1. Всемирно-историческое универсальное знание невозможно, ибо мы можем знать нечто в целом, но никогда не знаем само целое. Всякий набросок целого есть лишь гипотеза; мы примеряем к ней различные данные о познаваемой действительности — так получаются перспективы и линии упорядоченной взаимосвязи исторических феноменов, если данные к нашей гипотезе целого подходят, а если не подходят, то возникают все новые вопросы, не имеющие ответов перед лицом исторической бесконечности. Но фиксирующееся универсальное знание будет не только всегда неистинным, — оно уменьшит достоверность действительно познаваемого, пожертвует им ради ложной завершенности, ради наслаждения, которое испытывают воображение и рассудок от сознания фальшивой полноты знания, в которой они могут, наконец, успокоиться.
Точно так же и всякая цельная картина эпохи есть всего лишь конструкция — конечно, наполненная смыслом и до некоторой степени разъясняющая суть вещей, — но никогда не может быть знанием о сущности и обо всей бесконечной действительности некоего времени в целом. Всякое знание об эпохе ограничено действительностью — теми ее фактами, которые ему не соответствуют.
Всякое знание чего-либо, в том числе и знание хода нашей истории, чтобы оставаться истинным, не должно утрачивать сознание некоего основного отношения всего нашего бытия. Источник нашего бытия и нашей жизни — нечто Объемлющее, которое само никогда не становится предметом. Когда нам кажется, что мы постигли исторический процесс в целом, сделав его объектом познания, и теперь, наконец, имеем перед глазами то, в чем и в силу чего мы существуем, обнаруживается, что мы утратили наше бытие внутри этого Объемлющего, в котором и из которого мы живем и в котором одном только и может совершаться ограничение и опредмечивание вещей — их превращение в объекты познания. Характерно, что и Ницше, говоря об истории, то и дело увязает и не идет дальше энергичных заявлений, смелых оценок и резких высказываний, или запутывается в психологических аналогиях, большей частью негативного характера. Всякий раз, как ему кажется, что он уже знает, что такое человек, история, что такое «Я сам» как целое, почва уходит у него из-под ног, он утрачивает Объемлющее, а с ним — источник и суть.

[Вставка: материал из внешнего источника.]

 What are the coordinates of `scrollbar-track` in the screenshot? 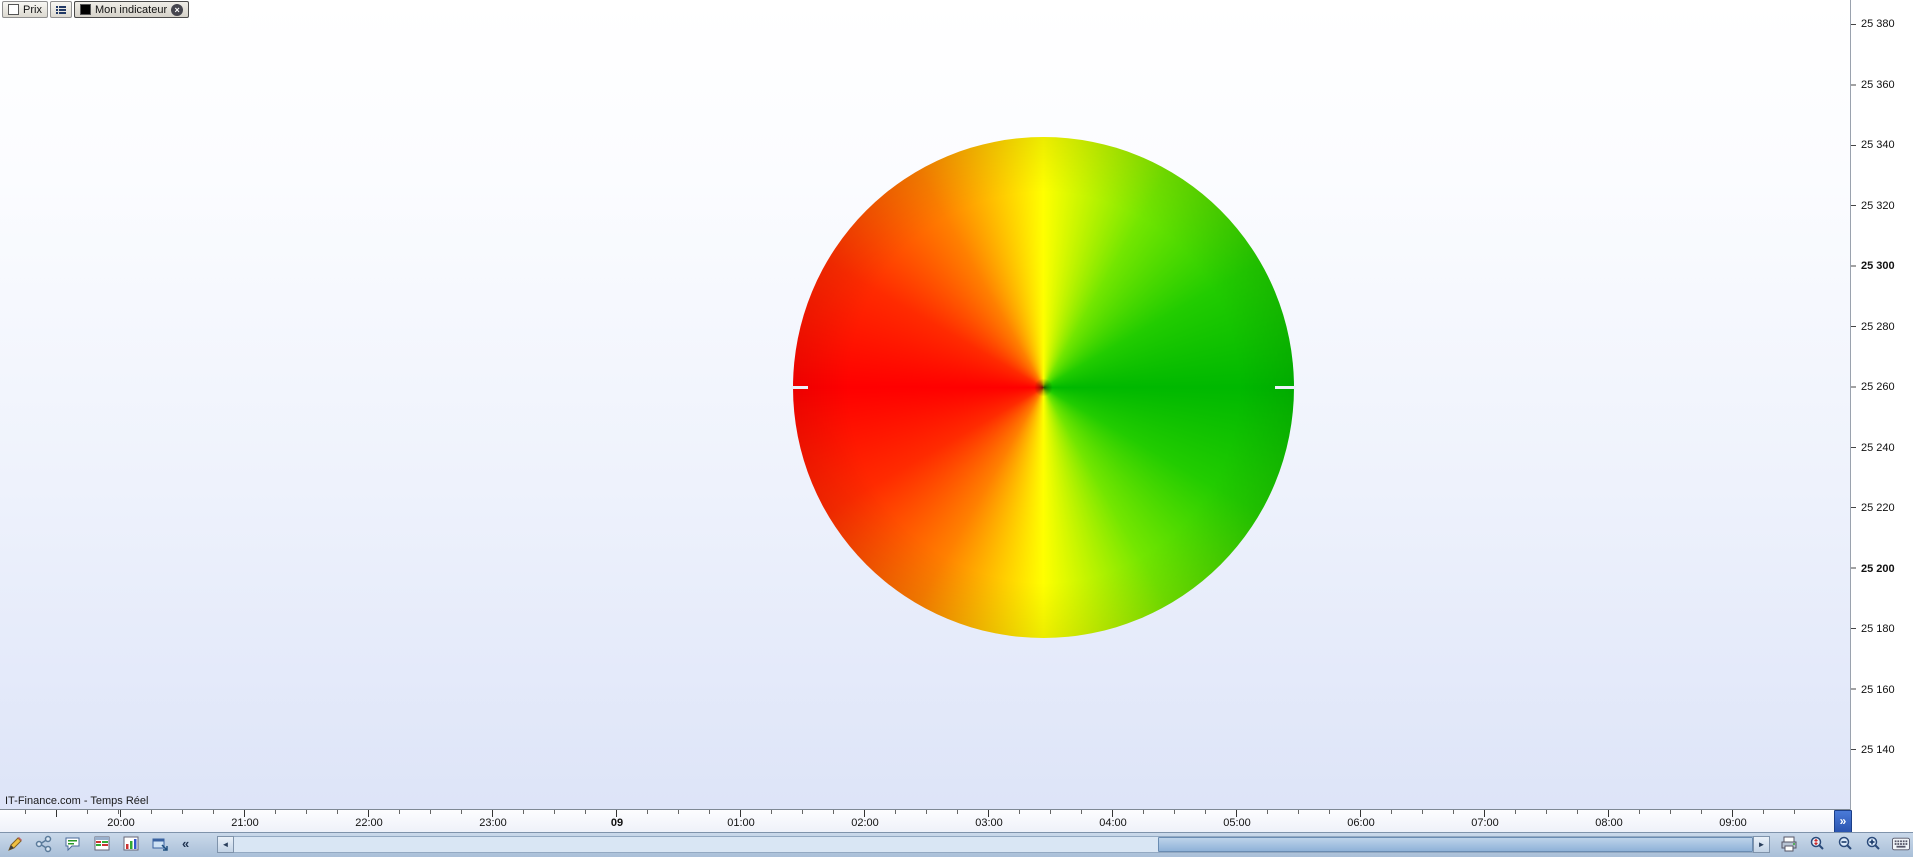 It's located at (994, 844).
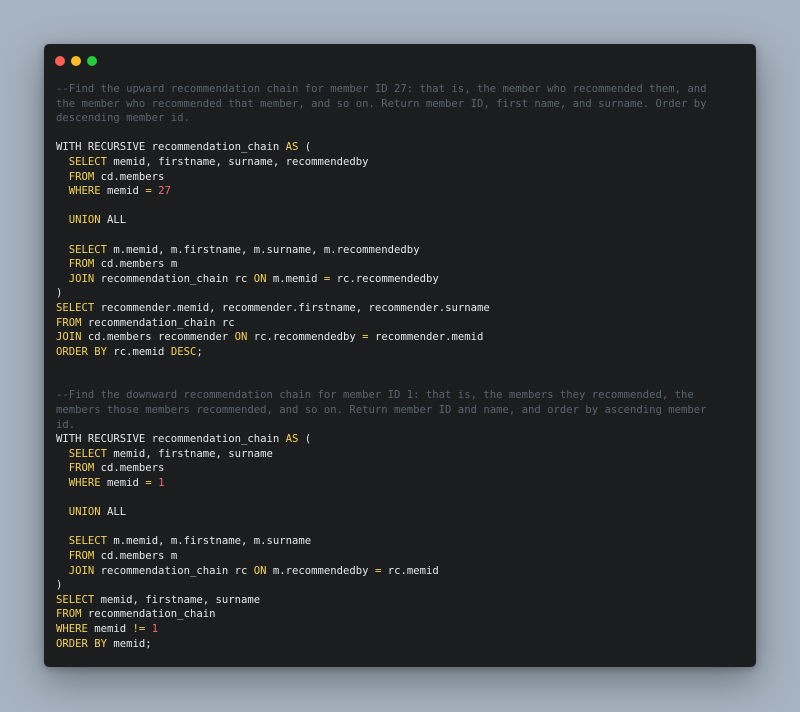 The height and width of the screenshot is (712, 800). What do you see at coordinates (320, 570) in the screenshot?
I see `sql-text: m.recommendedby` at bounding box center [320, 570].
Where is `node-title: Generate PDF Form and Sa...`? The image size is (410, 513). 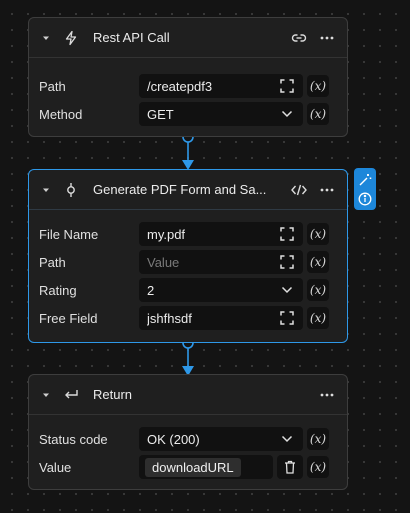 node-title: Generate PDF Form and Sa... is located at coordinates (180, 190).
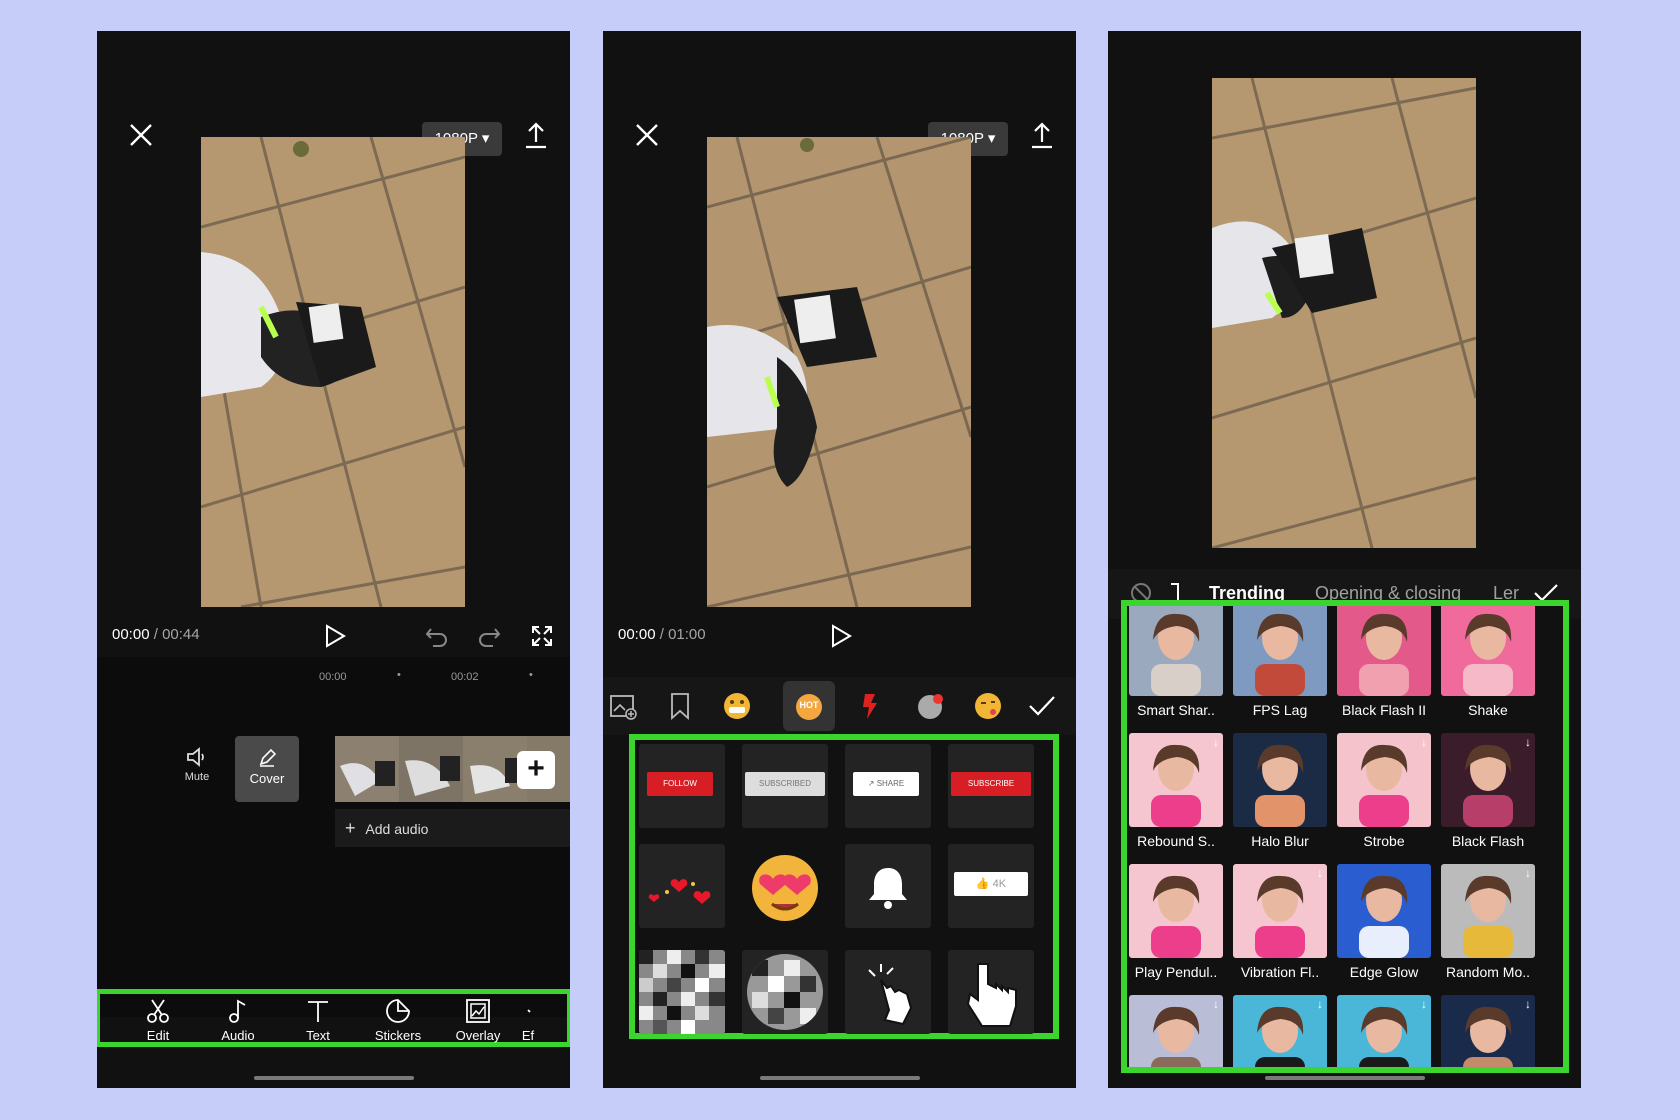 This screenshot has width=1680, height=1120. What do you see at coordinates (1000, 884) in the screenshot?
I see `sticker-text: 4K` at bounding box center [1000, 884].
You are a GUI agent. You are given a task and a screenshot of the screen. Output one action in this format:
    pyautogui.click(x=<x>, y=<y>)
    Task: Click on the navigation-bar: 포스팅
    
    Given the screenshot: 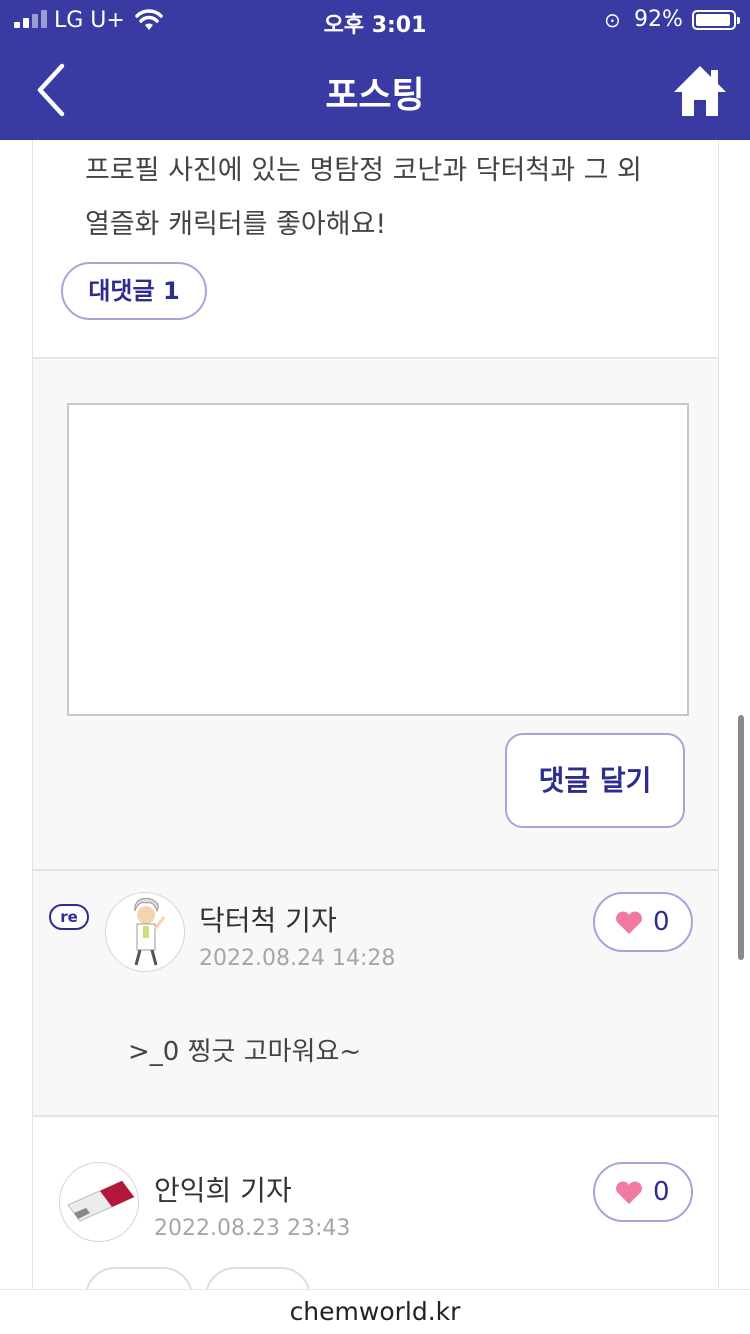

Так и о христианстве как колоссальном историческом феномене невозможно знать, что это такое в целом. Всякое знание подходит к своему предмету либо снаружи — и тогда не заме-
чает внутренних экзистенциальных жизненных сил, ограничиваясь поверхностными психологическими констатациями, сопоставлениями и перестановками; либо изнутри — как видит христианство верующий и ведущий христианскую жизнь человек — и тогда знание, находясь в Объемлющем, всегда будет направлено лишь на отдельные аспекты феномена. Ложный подход к истории влечет за собой неизбежные искажения: по истечении одного-двух столетий всякий историк берется исследовать духовное явление прошлого как цельный, доступный знанию предмет, а ведь в действительности такое явление остается самим собой лишь существуя в единстве знания и бытия; так, когда принимаются рассуждать о сущности христианства, либо сводят все дело, сами того не замечая, к неопределенным обобщениям, либо рассматривают конкретные частности, сами по себе отнюдь не составляющие сущности.